╭─ Supplied material
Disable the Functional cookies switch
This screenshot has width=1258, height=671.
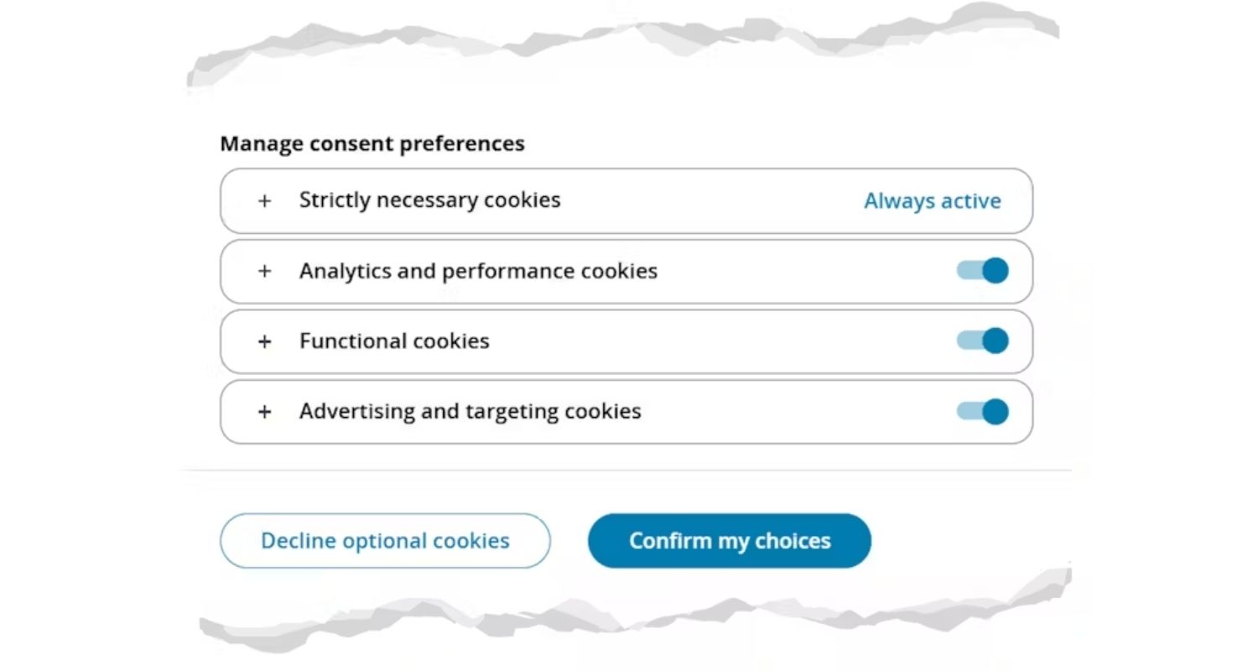(x=982, y=341)
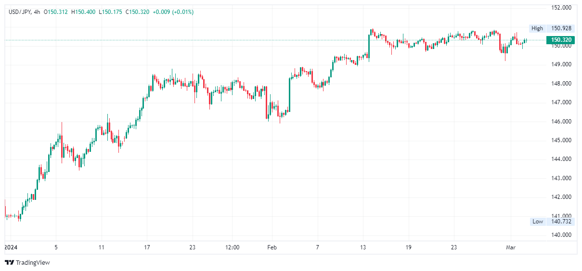Click the 150.928 high price label

click(562, 28)
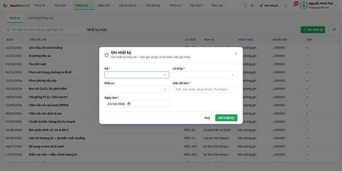
Task: Open the Tài chính menu
Action: (x=198, y=5)
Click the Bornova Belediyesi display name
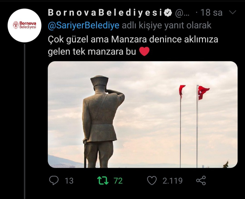Screen dimensions: 245x199 tap(105, 13)
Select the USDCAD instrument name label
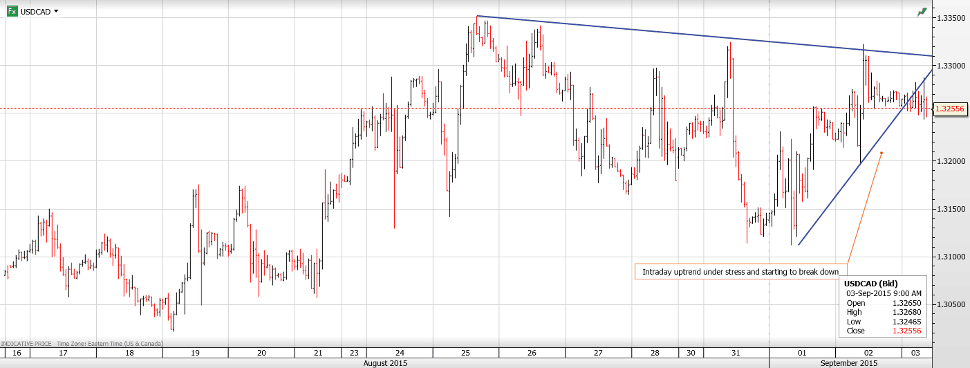The height and width of the screenshot is (368, 970). pyautogui.click(x=36, y=12)
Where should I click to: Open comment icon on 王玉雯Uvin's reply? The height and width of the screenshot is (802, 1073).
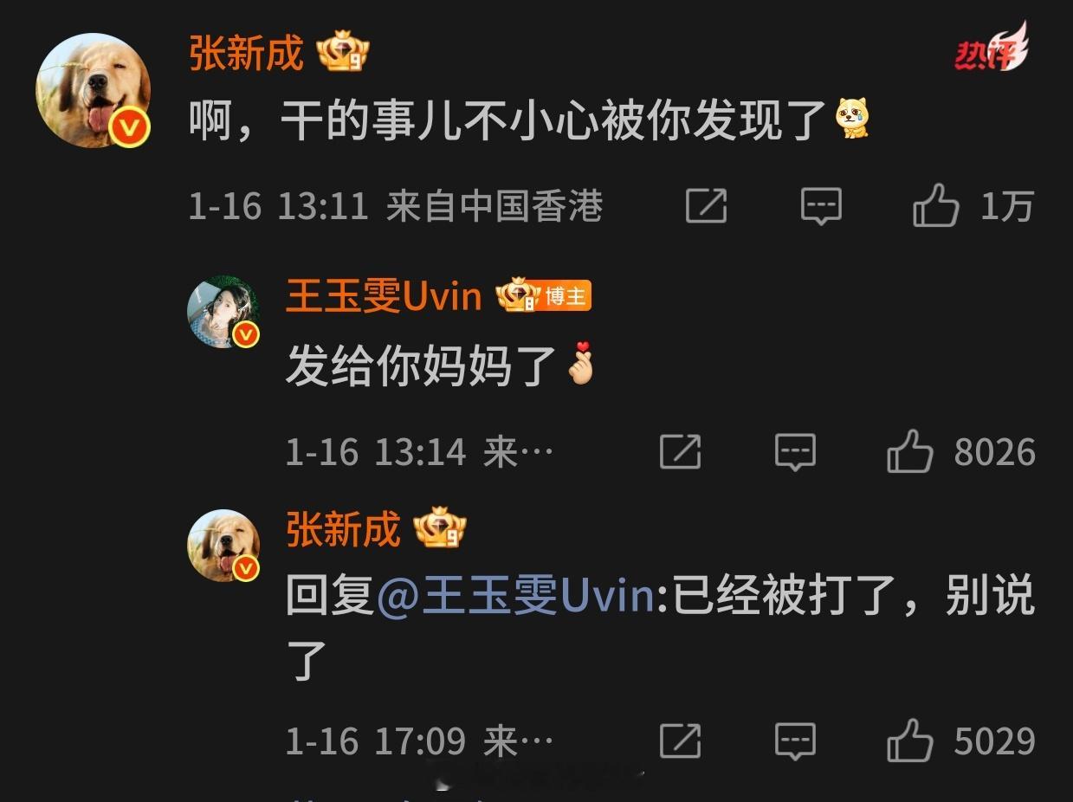(794, 452)

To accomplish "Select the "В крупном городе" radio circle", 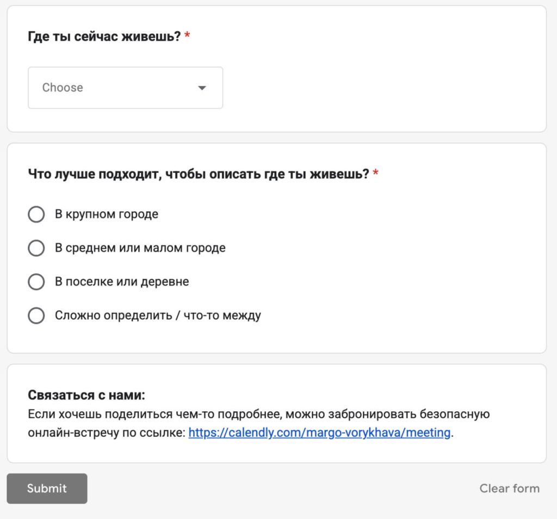I will (36, 214).
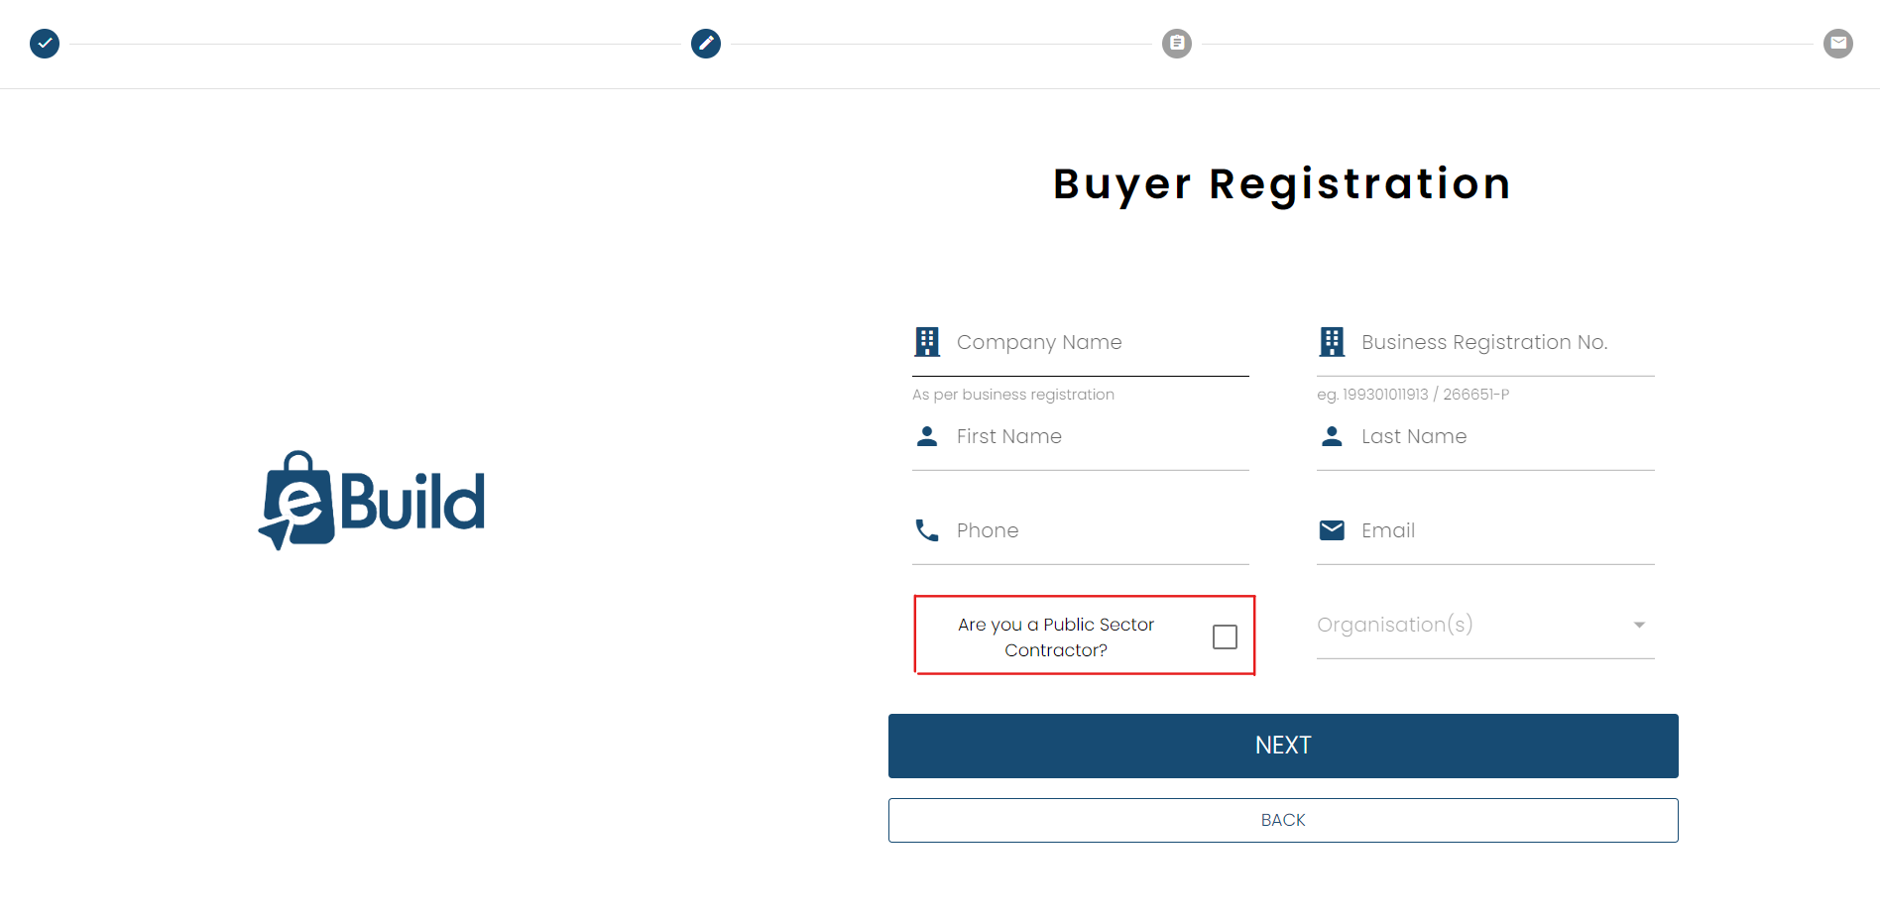
Task: Click the clipboard step icon
Action: click(x=1177, y=44)
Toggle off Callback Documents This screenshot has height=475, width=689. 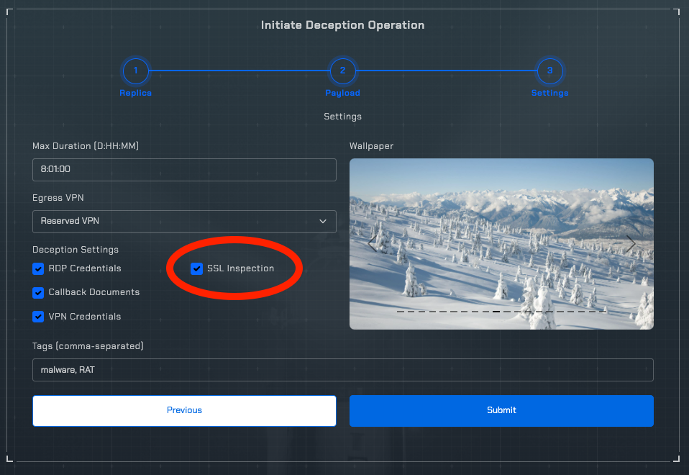pyautogui.click(x=38, y=293)
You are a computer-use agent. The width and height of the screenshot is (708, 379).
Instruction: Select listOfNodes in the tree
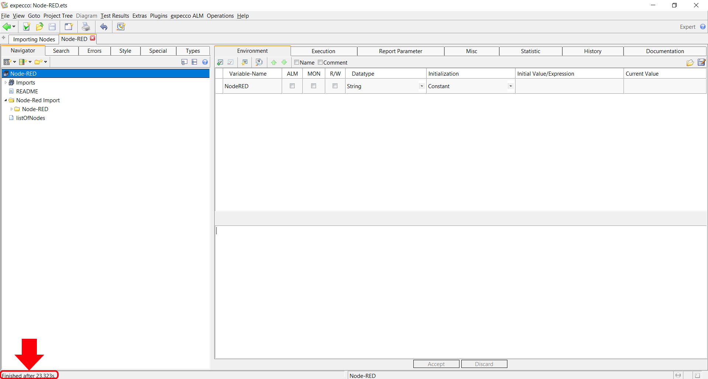[x=31, y=118]
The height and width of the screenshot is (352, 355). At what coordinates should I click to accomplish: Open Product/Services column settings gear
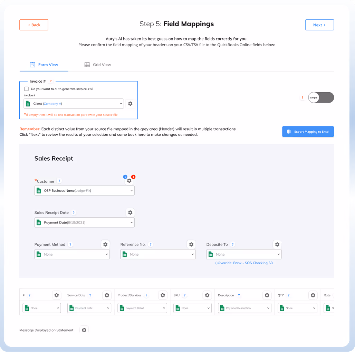[163, 295]
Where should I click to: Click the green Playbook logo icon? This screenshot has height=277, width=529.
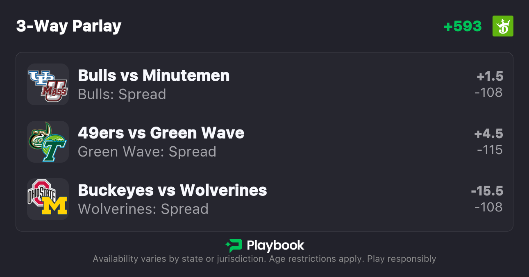tap(234, 245)
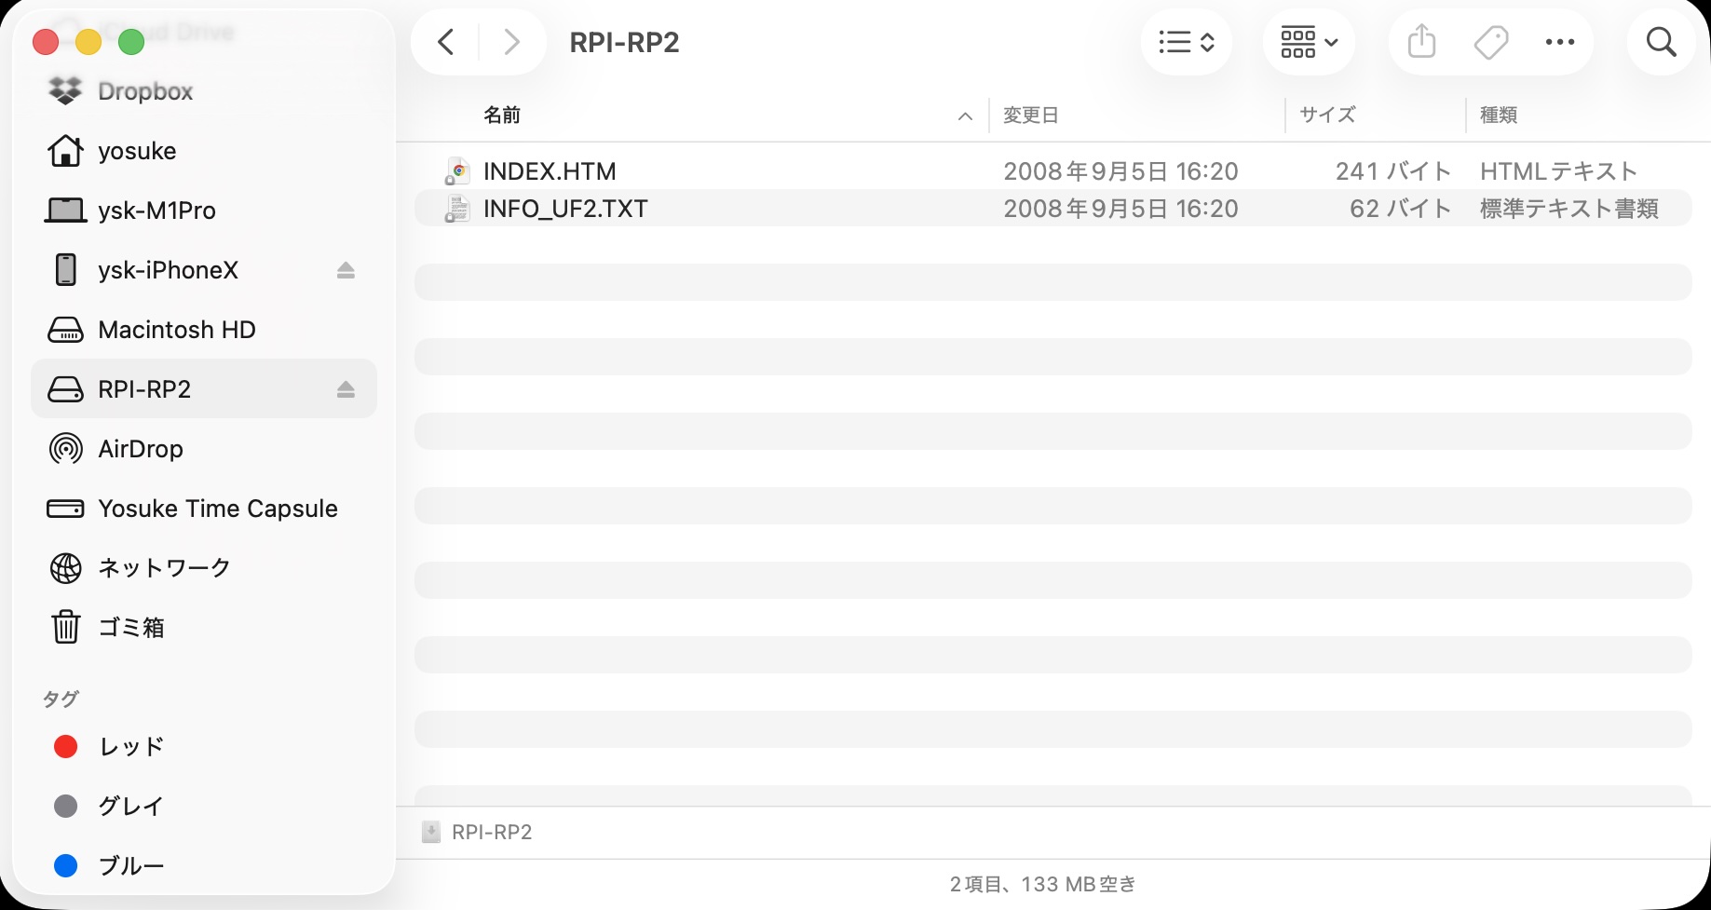Screen dimensions: 1711x910
Task: Select the INDEX.HTM file
Action: coord(550,171)
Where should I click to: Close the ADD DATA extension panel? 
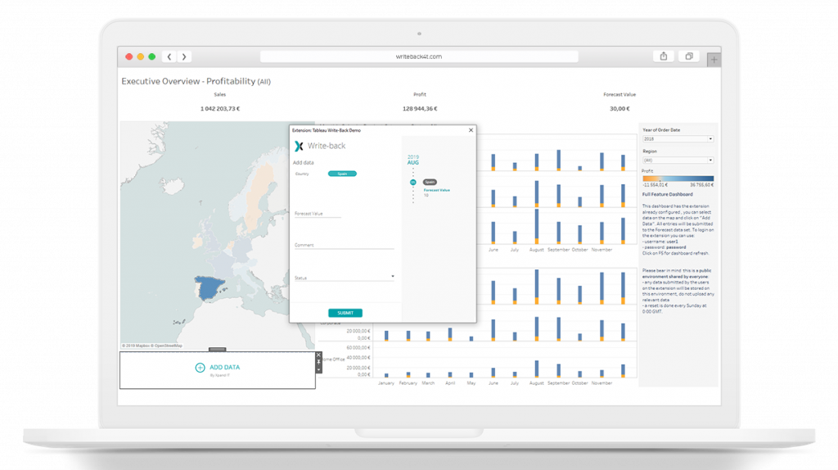tap(318, 355)
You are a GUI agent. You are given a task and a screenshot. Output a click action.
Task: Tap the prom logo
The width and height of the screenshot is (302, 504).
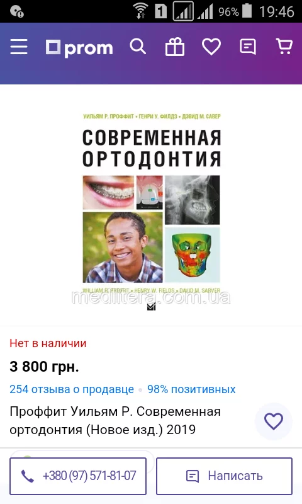(x=79, y=49)
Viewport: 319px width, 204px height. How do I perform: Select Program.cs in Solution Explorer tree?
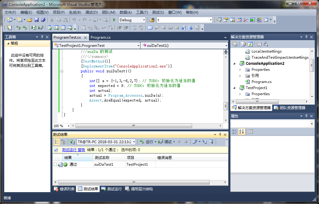(261, 82)
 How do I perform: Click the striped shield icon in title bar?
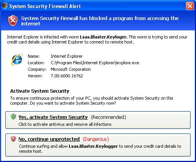click(x=5, y=6)
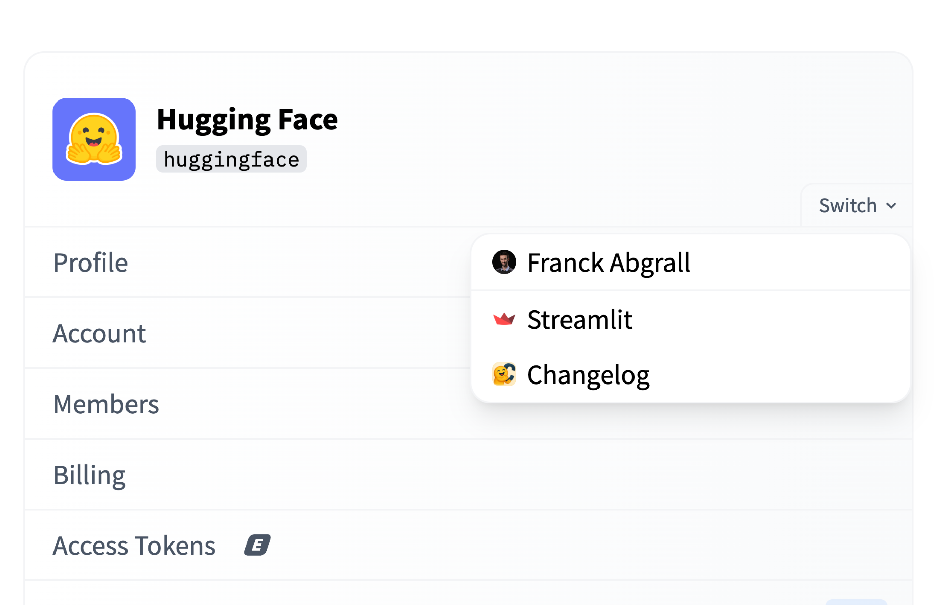Go to Account settings
942x605 pixels.
point(99,334)
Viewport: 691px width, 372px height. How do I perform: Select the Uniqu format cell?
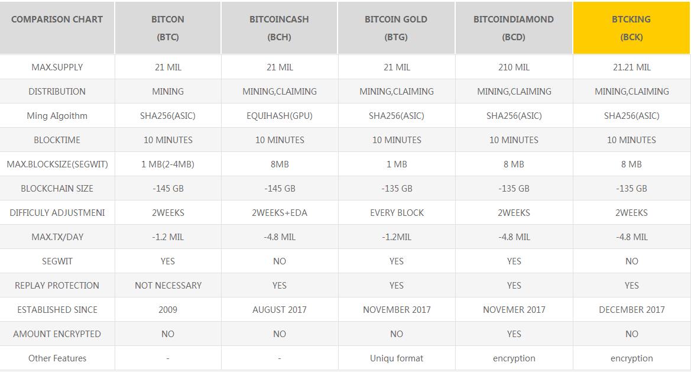[x=396, y=358]
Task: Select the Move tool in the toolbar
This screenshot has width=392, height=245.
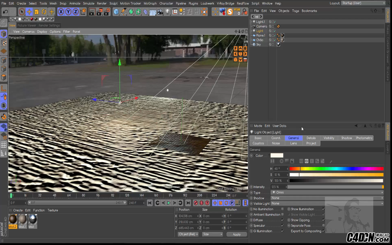Action: [x=29, y=12]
╰─
Task prompt:
Identify each line in the entries with the word "agent" and copy it.

Answer box:
You are a computer-use agent. The width and height of the screenshot is (708, 379).
You are a GUI agent. You are given a task and a screenshot. Output a click action.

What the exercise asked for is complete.